WHAT THIS TASK INVOLVES:
In the entries below, some lines contain "record"; work out how many and answer with the figure only.

PROVIDED DATA:
====

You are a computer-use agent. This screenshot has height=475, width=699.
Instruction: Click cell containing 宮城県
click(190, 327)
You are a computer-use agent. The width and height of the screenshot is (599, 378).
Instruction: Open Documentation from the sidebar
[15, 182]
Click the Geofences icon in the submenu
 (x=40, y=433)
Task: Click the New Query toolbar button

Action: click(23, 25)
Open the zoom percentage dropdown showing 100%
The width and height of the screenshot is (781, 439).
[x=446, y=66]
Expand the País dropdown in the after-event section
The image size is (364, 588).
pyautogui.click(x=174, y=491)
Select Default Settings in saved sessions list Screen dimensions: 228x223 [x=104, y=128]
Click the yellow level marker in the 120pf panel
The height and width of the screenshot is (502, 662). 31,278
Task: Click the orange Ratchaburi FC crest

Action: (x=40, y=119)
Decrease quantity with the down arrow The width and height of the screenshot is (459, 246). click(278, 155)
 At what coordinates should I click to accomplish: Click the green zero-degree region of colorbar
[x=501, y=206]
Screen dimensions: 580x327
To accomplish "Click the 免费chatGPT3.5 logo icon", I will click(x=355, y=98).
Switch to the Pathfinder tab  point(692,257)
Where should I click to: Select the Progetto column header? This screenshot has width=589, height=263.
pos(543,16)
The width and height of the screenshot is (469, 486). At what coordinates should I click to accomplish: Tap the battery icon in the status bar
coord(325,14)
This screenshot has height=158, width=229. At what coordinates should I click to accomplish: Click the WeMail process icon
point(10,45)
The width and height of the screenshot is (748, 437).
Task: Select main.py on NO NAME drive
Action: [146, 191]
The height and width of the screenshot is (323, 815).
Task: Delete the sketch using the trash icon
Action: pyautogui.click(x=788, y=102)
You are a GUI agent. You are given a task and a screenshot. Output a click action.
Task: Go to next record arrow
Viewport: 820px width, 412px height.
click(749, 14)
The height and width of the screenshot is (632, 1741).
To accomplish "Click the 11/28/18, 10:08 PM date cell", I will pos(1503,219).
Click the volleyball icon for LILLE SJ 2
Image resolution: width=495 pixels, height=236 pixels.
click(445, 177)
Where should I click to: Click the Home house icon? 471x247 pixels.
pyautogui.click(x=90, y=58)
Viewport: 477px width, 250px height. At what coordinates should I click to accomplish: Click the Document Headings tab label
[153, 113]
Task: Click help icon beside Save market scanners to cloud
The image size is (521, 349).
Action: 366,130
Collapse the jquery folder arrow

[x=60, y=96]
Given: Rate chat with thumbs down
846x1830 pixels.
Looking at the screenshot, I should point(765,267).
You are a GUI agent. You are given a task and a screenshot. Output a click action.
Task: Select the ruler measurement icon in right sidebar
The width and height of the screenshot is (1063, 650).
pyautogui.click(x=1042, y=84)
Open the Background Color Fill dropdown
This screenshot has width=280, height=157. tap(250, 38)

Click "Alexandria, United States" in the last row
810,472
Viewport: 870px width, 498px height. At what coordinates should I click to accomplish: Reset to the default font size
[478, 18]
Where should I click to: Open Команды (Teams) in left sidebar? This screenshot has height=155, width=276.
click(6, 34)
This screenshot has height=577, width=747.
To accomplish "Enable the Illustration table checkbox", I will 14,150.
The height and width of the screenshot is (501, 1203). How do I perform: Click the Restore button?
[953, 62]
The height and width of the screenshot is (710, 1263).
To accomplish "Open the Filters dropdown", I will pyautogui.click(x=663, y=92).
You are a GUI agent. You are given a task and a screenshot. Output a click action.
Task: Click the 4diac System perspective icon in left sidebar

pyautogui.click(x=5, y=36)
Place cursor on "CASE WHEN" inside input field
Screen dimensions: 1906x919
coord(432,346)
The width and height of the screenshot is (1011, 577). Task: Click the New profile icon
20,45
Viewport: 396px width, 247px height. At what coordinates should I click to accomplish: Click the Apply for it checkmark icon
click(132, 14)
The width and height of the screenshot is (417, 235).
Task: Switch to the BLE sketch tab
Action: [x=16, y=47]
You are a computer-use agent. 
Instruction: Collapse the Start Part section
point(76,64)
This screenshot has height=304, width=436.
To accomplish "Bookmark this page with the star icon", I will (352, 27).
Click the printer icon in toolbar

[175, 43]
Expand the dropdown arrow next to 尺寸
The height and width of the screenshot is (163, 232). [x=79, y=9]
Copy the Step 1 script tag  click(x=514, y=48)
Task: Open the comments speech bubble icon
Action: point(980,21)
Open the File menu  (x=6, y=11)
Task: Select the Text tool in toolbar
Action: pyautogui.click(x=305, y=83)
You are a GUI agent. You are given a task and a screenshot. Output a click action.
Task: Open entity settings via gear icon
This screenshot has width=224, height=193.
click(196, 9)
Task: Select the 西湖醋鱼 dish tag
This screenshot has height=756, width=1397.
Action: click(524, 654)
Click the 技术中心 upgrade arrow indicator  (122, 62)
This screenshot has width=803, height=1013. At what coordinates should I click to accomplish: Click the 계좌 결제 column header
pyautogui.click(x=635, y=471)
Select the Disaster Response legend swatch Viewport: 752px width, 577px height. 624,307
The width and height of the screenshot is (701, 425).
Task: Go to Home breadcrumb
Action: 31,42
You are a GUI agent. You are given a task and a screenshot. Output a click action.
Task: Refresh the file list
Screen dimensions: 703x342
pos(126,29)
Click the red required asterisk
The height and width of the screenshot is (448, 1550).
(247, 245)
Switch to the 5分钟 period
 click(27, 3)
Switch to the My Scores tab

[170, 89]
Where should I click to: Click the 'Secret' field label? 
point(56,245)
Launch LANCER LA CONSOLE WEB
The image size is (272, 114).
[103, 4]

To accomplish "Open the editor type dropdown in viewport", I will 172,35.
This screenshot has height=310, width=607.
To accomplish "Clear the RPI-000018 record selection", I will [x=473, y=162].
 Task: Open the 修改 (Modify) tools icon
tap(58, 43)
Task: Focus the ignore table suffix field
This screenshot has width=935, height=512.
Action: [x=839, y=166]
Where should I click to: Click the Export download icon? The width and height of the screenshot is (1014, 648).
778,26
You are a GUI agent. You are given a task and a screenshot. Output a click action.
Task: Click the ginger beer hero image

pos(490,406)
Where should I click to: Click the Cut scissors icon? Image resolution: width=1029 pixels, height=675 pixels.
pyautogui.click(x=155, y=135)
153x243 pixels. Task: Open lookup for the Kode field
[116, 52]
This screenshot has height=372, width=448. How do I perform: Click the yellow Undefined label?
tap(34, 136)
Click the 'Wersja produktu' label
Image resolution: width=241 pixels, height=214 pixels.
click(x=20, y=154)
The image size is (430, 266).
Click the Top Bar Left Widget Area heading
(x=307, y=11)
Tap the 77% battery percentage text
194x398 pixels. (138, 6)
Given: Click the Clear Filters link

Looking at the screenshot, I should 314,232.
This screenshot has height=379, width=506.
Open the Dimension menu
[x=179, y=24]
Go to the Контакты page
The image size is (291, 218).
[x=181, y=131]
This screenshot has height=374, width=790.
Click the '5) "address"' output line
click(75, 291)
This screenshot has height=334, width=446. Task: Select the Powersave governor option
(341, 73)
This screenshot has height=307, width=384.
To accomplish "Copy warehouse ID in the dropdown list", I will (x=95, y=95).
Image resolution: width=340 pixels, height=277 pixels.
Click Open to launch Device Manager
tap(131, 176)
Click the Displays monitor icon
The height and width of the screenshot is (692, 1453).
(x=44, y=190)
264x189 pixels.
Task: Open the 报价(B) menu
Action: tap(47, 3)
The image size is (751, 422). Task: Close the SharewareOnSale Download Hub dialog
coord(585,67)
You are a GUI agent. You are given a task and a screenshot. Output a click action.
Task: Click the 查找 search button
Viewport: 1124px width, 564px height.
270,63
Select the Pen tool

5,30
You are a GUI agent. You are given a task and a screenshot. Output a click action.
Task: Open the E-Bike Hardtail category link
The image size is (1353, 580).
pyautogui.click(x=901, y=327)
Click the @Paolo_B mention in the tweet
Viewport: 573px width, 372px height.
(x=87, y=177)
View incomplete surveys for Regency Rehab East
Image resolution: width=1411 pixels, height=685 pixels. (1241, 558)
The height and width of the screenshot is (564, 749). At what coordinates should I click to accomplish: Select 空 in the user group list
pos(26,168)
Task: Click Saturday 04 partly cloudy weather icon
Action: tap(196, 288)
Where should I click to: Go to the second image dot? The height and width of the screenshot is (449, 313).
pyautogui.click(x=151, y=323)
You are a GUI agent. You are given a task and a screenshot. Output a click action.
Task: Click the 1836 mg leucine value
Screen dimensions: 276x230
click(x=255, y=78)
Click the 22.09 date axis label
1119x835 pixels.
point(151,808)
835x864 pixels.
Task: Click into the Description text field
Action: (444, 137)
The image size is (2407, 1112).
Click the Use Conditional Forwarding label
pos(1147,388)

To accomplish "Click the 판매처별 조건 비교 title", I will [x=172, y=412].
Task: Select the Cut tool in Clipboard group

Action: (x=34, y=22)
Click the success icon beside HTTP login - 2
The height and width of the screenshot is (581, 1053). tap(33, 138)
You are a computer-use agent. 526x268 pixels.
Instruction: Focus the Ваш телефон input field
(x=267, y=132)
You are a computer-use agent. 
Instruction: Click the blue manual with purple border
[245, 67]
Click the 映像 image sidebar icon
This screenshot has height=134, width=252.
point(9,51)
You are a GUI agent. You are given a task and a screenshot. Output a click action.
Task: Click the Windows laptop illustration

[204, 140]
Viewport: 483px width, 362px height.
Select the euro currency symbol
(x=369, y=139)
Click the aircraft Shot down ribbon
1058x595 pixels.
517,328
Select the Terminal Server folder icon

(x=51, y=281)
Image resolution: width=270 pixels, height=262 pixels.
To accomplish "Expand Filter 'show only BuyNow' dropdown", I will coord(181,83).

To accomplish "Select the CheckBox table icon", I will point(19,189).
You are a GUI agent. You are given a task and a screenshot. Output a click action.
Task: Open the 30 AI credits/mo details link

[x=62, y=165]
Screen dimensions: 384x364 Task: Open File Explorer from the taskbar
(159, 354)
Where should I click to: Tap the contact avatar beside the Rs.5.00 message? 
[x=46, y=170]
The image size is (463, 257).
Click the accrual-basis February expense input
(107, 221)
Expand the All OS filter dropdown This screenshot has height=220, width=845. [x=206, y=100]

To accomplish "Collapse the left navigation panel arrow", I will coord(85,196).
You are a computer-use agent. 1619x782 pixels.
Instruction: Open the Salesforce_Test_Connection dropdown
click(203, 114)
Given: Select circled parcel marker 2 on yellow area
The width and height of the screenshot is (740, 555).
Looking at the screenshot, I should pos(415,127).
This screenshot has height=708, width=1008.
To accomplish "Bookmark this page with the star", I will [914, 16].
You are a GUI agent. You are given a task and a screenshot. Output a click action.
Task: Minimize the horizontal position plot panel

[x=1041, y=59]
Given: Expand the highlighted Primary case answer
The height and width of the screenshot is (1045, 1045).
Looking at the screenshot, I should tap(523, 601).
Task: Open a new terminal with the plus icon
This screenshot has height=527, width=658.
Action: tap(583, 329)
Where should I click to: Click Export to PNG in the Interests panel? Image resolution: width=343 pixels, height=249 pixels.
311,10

====

COMPLETED TASK:
2